UN's Ban presses Obama to accept Iran into talks on Syria
United Nations Secretary General Ban Ki-moon pressed the U.S. to accept Iran as part of a broader coalition of nations discussing the violence in Syria and the fate of President Bashar al-Assad, Bloomberg reported.
"It is better to have broader participants," Ban told reporters late yesterday at the Group of 20 summit in Los Cabos, Mexico. Asked specifically about including Syrian ally Iran in negotiations, he said, "yes."
Ban's comments came hours after U.S. President Barack Obama said he and Russian President Vladimir Putin agreed to work with "all interested parties" to bring an end to the Syrian conflict. Obama didn't address whether Iran should take part in the talks, as Russia proposed last week.

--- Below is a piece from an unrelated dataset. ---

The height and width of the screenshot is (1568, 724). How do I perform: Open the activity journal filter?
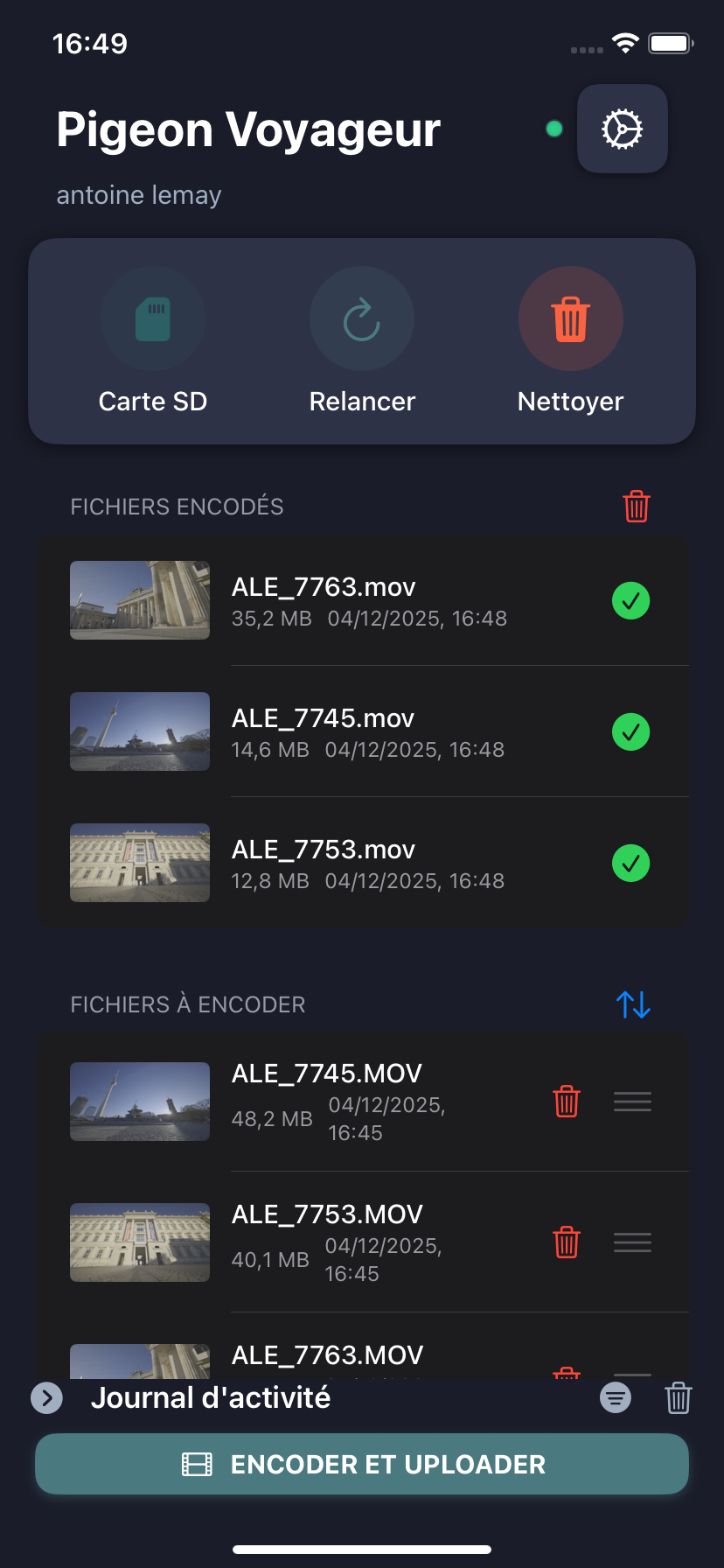pyautogui.click(x=616, y=1398)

The U.S. and Russian leaders, who met for the first time in almost three years, have clashed on how to tackle the 15-month Syrian crisis that has claimed more than 10,000 lives.

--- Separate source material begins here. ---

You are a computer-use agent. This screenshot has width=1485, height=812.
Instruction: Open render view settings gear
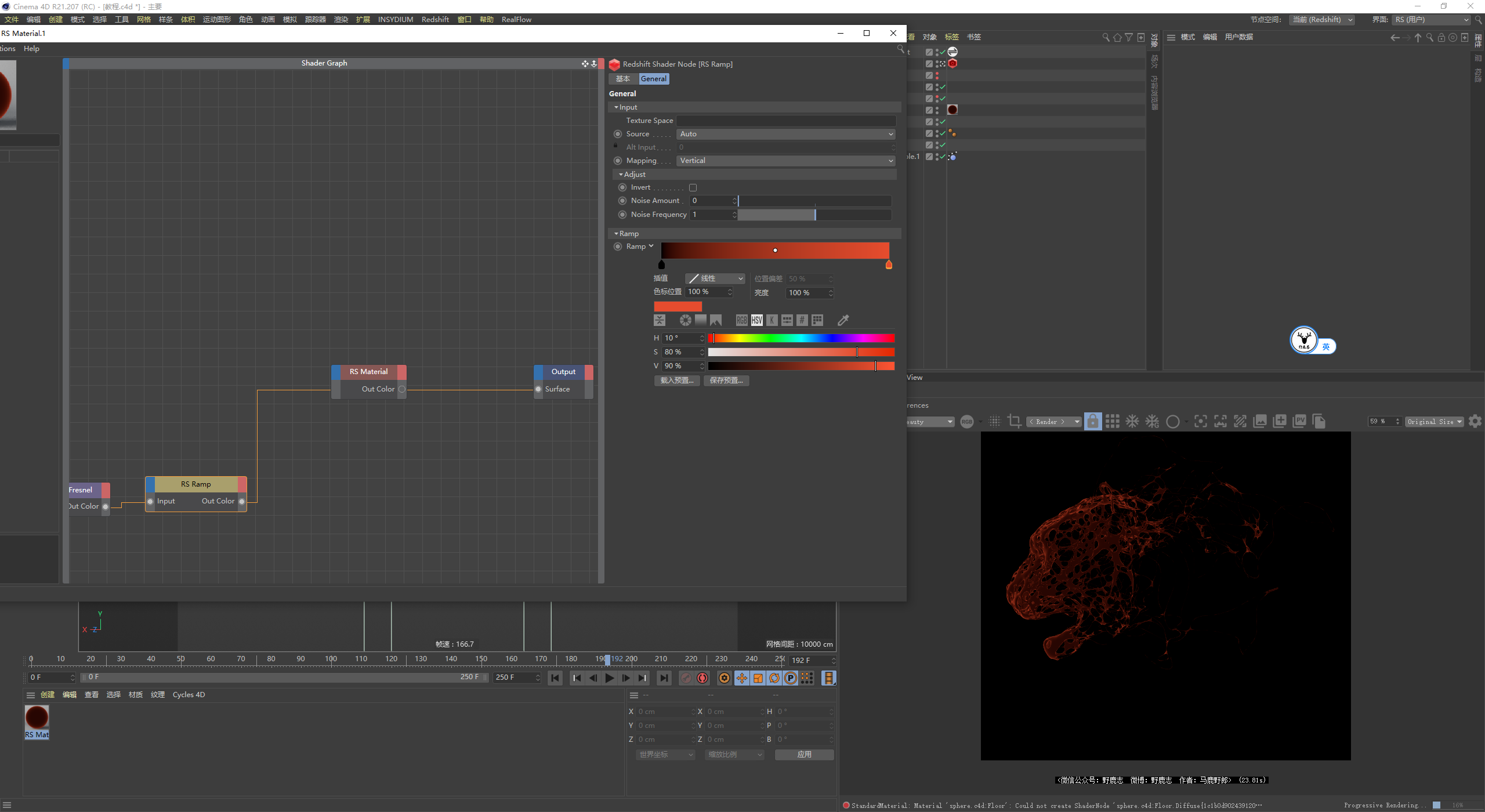[1475, 422]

While Obama has called on Assad to step aside, Russia - has blocked UN Security Council resolutions against his regime and accused the U.S. and its allies of trying to duplicate the overthrow of Libya's Muammar Qaddafi.
"We agreed on the need for a cessation of the violence," Obama told reporters after the session yesterday, which lasted two hours.

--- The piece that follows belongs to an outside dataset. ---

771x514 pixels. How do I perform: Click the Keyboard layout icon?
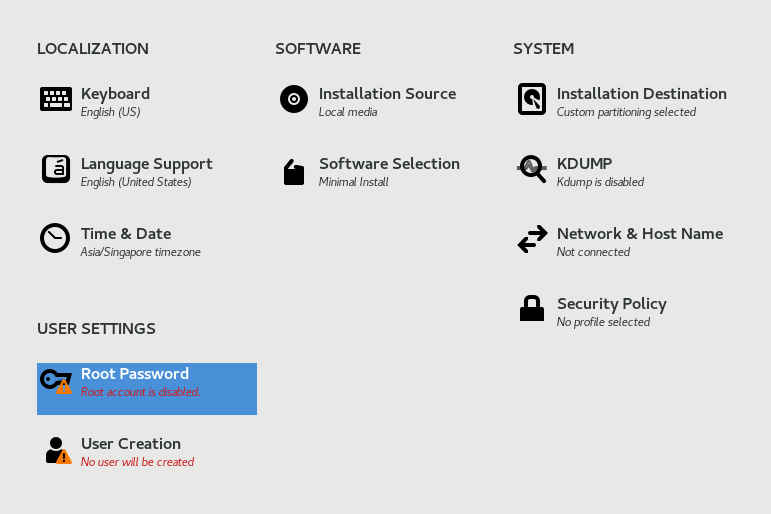point(56,99)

"We have found many common points on this issue," Putin said, adding that the two sides will continue discussions.
In a joint written statement, the leaders of the world's two biggest nuclear powers expressed support for "moving forward on political transition to a democratic, pluralistic political system that would be implemented by the Syrians themselves."
The impasse has triggered frustration among the international community, including Ban, who met with Obama yesterday and will see Putin today.
The UN suspended its observer mission in Syria on June 16 because of escalating violence and withdrew personnel to bases within the country.
Russia also has been at loggerheads with the U.S. over efforts to enlist Shiite Muslim Iran, as a neighbor with influence over Assad's minority Alawite regime, in efforts to end the strife.
Clinton on June 12 said it would be a "grave error" because Iran has trained and supported Syrian government forces and Alawite militias blamed for civilian massacres.